Abstract:
Objective To compare the perioperative efficacy and safety of bivalirudin and unfractionated heparin in ST-segment elevation myocardial infarction (STEMI) patients with different bleeding risks undergoing emergency percutaneous coronary intervention (PCI).
Methods A total of 615 STEMI patients who underwent emergency PCI were enrolled in the study. According to CRUSADE bleeding risk score, they were divided into low risk bleeding group(CRUSADE score ≤30, 421 patients) and medium and high risk bleeding group(CRUSADE score >30, 194 patients). Patients in the low risk bleeding group were divided into low-risk heparin group(n=203) and low-risk bivalirudin group(n=218)according to the anticoagulant treatment plan, while the patients in the medium and high risk bleeding group were divided into medium and high risk heparin group (n=95) and medium and high risk bivalirudin group (n=99). The blood flow grade, major adverse cardiovascular events (MACE) and occurrence of bleeding events 30 days after operation in patients with thrombolysis in myocardial infarction (TIMI) were observed and compared in different groups.
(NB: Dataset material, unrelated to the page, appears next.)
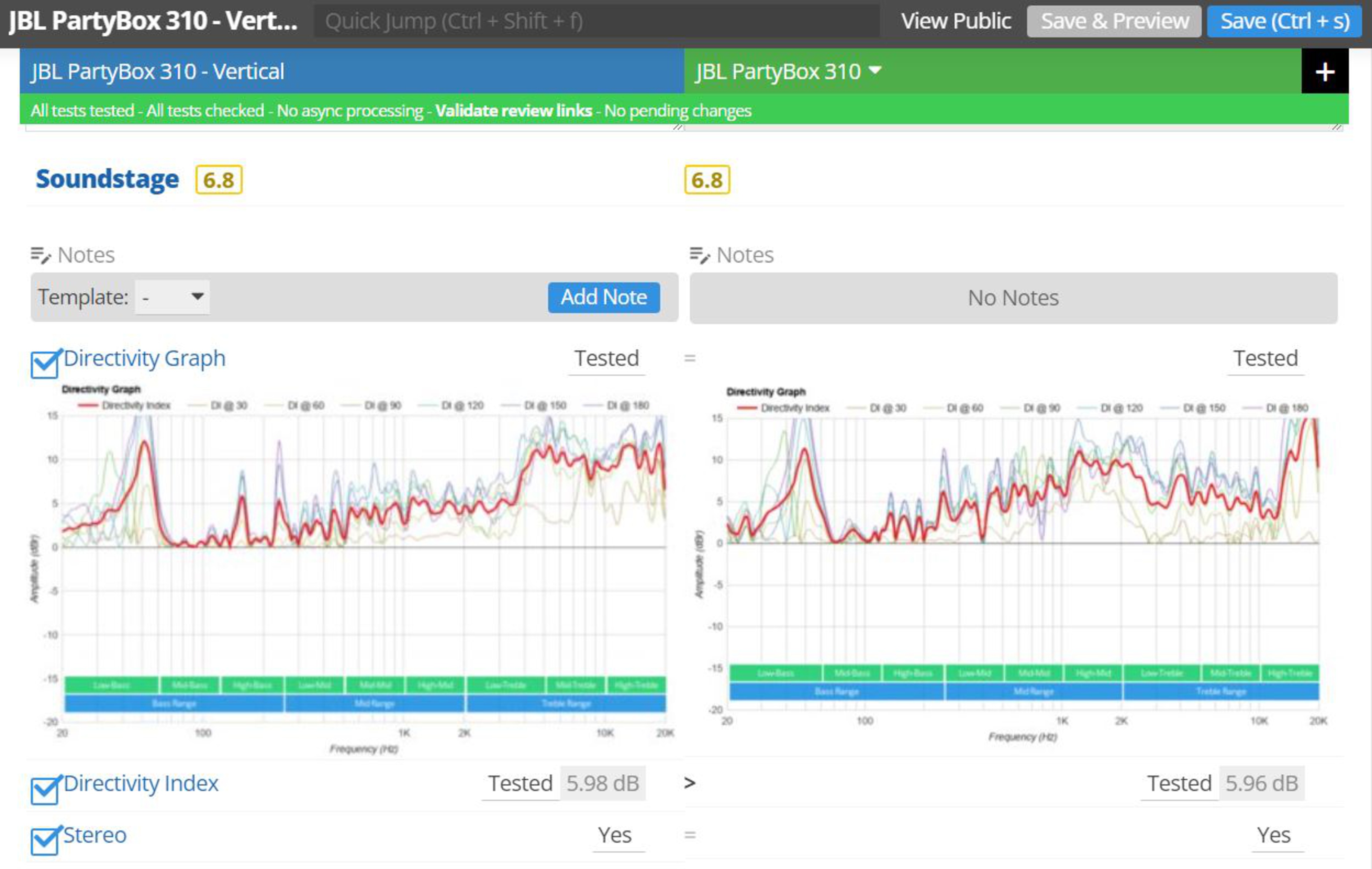Expand the JBL PartyBox 310 product dropdown

(x=874, y=71)
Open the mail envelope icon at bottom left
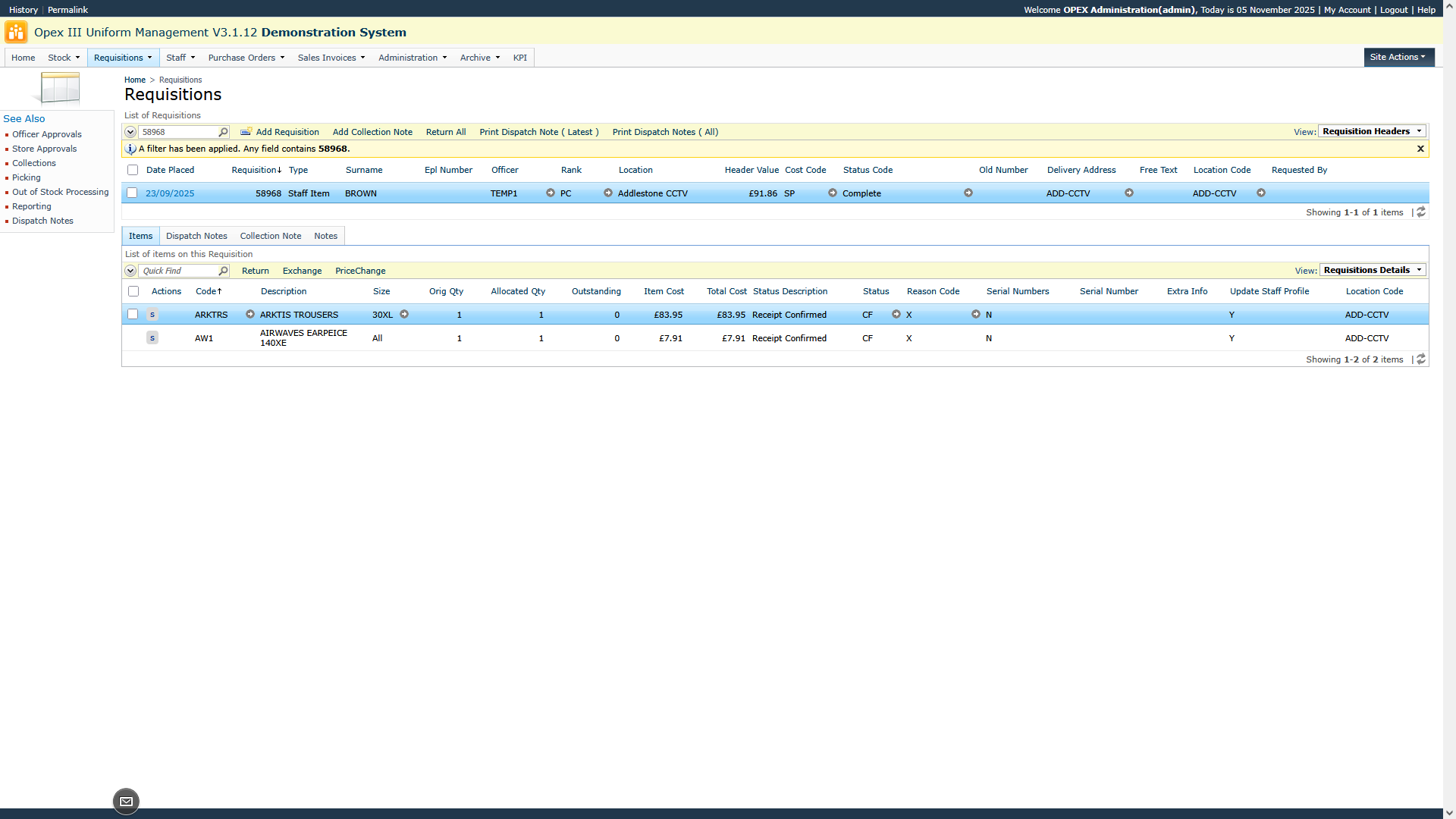This screenshot has height=819, width=1456. [126, 802]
Results Of STEMI patients in moderate and high risk of bleeding group, there were no significant differences in postoperative TIMI blood flow grading and MACE events between the medium and high risk bivalirudin group and the medium and high risk heparin group(P>0.05). The incidence of European and American Hemorrhage Research Committee(BARC)type 2 to 5 bleeding events and total bleeding events in the medium-high risk bivalirudin group were 13.13% and 15.15%, respectively, which were lower than 24.21% and 29.47% in the medium and high risk heparin group (P < 0.05). The incidence of BARC type 3 to 5 bleeding in the medium and high risk bivalirudin group was lower than that in the medium and high risk heparin group, but the difference was not statistically significant (P>0.05). Among STEMI patients in the low risk bleeding group, there were no significant differences in TIMI blood flow grade, MACE and bleeding events between the low risk bivalirudin group and the low risk heparin group (P>0.05).
Conclusion Compared with unfractionated heparin, perioperative application of bivalirudin anticoagulant therapy can reduce the risk of bleeding in STEMI patients with moderate and high risk of bleeding during emergency PCI, but it does not bring the ultimate benefit including all-cause death. In STEMI patients with low risk of bleeding, there are no significant differences in the incidence of bleeding and ischemic events between bivalirudin and unfractionated heparin. Patients with STEMI should undergo CRUSADE bleeding risk assessment before PCI, and select appropriate anticoagulants according to bleeding risk.